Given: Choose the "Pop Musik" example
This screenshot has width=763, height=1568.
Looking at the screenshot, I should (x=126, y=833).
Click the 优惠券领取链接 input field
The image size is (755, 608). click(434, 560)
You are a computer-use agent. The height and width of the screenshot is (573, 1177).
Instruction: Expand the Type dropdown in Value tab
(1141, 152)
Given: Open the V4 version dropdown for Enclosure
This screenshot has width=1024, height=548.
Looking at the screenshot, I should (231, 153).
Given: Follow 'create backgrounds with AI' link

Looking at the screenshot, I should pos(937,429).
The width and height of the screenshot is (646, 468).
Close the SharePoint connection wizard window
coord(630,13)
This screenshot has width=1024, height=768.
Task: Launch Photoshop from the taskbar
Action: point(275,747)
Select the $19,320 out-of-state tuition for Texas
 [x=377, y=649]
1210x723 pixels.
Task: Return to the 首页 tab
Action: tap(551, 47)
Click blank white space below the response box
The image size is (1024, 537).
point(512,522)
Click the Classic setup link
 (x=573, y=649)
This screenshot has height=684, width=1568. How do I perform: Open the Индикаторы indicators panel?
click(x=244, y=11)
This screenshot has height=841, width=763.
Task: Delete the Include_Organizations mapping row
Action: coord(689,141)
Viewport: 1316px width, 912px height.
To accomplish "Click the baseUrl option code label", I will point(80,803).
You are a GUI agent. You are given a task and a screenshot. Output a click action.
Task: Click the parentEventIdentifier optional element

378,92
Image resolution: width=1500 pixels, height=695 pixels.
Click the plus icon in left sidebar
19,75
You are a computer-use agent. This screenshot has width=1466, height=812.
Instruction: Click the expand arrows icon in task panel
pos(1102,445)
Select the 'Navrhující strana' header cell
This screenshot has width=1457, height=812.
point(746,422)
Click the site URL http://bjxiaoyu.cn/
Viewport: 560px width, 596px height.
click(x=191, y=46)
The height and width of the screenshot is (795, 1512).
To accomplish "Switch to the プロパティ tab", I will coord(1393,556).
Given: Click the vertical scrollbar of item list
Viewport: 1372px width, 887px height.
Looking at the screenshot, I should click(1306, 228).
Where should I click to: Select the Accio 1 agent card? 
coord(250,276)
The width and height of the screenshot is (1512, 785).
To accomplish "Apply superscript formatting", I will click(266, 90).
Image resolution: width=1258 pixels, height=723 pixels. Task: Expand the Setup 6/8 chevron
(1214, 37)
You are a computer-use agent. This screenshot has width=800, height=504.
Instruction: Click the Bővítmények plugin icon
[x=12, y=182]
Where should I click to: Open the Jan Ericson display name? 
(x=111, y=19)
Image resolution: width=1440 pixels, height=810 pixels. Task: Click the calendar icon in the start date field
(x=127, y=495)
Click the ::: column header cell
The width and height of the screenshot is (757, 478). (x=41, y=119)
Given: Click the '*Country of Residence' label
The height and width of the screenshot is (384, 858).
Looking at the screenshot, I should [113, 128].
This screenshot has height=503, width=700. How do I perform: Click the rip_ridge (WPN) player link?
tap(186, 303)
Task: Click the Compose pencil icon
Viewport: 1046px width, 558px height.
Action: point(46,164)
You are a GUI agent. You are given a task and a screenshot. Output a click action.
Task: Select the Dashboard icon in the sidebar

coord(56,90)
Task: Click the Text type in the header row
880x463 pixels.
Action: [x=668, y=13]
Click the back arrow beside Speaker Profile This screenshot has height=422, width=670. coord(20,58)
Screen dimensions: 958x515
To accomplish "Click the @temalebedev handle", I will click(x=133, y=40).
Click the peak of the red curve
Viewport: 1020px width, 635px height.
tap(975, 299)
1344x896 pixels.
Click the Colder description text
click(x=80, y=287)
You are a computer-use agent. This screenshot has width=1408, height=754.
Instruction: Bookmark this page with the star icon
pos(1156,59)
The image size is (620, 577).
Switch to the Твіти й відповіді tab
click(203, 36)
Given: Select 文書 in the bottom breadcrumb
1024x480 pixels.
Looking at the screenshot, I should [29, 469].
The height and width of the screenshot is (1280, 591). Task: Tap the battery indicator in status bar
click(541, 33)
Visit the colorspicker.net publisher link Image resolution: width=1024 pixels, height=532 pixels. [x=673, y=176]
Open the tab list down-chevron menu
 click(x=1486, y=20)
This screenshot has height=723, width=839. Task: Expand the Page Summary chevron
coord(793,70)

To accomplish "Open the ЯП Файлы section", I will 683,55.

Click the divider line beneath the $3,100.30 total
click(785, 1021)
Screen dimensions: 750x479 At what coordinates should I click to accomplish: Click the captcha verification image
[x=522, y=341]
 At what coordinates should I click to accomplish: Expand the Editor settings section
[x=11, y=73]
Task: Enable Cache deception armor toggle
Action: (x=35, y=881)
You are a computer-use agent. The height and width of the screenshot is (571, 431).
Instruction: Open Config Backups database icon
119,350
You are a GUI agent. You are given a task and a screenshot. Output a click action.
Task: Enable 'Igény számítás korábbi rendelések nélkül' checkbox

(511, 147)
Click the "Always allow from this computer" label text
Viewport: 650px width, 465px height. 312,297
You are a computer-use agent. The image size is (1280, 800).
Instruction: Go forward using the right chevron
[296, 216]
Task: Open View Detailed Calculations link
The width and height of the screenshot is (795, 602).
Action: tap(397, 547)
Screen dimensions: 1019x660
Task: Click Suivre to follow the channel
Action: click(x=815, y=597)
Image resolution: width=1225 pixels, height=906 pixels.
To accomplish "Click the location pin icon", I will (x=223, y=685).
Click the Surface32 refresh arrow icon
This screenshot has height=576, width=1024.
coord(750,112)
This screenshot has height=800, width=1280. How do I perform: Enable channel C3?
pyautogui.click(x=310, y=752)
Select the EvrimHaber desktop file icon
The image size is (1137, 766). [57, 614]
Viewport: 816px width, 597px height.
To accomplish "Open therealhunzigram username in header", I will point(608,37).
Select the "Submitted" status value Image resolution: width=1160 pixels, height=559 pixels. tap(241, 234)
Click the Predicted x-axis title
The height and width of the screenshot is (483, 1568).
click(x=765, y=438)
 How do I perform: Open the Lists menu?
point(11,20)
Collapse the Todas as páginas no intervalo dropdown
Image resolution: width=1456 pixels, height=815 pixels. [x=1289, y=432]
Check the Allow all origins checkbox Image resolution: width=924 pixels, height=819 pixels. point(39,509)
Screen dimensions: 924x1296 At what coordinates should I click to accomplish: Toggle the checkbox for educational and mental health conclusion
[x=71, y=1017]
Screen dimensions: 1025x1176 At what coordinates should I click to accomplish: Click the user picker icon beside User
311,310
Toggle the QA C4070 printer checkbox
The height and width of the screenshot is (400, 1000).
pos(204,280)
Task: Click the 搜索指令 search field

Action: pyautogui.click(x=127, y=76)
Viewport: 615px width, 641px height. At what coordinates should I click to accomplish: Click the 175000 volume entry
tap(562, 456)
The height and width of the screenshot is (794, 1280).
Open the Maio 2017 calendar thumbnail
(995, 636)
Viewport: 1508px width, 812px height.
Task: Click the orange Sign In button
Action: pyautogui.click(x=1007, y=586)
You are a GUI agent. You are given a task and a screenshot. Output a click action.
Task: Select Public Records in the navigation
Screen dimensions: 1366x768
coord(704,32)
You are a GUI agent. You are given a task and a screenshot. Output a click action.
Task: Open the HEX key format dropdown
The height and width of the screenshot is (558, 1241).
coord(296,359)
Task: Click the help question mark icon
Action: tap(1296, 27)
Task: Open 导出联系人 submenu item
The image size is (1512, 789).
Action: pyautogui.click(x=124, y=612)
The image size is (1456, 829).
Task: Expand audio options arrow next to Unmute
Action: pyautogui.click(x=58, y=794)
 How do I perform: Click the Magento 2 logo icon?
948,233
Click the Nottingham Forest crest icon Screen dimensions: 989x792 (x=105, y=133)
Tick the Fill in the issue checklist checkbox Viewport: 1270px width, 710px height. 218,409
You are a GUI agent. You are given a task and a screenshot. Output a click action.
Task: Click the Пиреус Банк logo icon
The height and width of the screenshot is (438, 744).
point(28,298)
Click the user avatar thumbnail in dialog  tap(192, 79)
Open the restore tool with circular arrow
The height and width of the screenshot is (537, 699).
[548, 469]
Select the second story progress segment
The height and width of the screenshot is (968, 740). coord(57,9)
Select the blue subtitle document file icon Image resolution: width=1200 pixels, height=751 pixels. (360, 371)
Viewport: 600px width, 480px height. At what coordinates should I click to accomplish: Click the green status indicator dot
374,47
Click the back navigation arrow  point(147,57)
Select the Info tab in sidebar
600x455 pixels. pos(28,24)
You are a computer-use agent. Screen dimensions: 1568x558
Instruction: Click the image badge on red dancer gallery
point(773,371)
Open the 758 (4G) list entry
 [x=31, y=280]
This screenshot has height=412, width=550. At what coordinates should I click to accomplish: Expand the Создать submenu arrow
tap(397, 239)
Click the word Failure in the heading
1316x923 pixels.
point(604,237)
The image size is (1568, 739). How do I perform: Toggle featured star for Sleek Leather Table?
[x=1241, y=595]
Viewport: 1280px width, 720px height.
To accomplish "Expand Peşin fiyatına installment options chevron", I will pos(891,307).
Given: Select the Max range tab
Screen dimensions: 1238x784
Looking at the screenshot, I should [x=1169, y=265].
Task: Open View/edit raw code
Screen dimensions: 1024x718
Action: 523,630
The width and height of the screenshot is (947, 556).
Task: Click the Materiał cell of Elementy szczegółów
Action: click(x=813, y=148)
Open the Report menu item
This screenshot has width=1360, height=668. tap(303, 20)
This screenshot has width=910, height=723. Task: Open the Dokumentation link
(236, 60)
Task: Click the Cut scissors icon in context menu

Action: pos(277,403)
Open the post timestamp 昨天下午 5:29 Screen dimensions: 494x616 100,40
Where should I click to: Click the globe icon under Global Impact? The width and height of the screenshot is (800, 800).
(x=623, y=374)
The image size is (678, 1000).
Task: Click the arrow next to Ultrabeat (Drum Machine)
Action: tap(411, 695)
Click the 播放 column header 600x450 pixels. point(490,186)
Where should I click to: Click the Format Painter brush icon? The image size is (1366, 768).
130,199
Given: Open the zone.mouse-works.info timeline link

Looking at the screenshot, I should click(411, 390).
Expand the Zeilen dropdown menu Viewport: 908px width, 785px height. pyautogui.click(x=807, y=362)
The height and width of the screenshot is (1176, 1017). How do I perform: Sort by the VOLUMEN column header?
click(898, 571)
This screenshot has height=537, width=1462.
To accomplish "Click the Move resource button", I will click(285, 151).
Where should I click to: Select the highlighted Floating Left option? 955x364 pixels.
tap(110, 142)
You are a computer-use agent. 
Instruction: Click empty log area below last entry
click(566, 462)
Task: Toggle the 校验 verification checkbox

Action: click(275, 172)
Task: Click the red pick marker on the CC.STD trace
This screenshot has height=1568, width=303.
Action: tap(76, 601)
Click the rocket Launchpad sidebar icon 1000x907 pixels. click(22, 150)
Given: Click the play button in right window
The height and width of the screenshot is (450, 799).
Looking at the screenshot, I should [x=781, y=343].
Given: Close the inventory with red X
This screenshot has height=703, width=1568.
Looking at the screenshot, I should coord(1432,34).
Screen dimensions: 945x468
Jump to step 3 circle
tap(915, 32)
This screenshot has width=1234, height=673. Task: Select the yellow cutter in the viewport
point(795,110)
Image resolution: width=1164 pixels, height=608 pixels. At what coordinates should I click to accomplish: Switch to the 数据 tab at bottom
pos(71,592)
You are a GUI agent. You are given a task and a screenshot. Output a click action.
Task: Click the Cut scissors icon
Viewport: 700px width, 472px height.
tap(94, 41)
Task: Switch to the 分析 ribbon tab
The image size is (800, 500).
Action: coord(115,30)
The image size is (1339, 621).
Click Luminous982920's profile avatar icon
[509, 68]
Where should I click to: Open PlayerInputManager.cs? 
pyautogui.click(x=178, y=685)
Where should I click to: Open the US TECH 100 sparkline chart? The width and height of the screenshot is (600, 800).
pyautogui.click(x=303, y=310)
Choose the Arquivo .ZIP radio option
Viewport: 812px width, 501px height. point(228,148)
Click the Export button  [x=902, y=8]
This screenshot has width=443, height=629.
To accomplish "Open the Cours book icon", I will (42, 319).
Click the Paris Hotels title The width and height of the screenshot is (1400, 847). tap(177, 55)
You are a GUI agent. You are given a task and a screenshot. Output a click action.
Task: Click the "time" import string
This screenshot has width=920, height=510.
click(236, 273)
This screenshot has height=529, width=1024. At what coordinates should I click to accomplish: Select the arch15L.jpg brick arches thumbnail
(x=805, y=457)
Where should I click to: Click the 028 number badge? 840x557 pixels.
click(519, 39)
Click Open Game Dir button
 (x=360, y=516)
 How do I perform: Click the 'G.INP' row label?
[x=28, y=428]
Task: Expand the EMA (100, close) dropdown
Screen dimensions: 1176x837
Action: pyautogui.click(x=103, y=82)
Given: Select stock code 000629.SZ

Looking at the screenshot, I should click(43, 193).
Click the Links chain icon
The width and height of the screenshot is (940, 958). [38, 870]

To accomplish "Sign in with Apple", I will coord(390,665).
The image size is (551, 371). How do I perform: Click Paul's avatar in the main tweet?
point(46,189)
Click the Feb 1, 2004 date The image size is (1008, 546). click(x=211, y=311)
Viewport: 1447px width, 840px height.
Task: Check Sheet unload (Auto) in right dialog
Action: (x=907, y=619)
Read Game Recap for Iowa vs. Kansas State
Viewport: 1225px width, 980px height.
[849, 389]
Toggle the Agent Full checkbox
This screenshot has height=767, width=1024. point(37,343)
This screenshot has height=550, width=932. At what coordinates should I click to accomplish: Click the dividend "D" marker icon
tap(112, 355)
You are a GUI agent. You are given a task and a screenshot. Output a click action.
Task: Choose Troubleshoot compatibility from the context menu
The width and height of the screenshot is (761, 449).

###

Among the entries, count how many lines hold the string "will", then state only that number.

11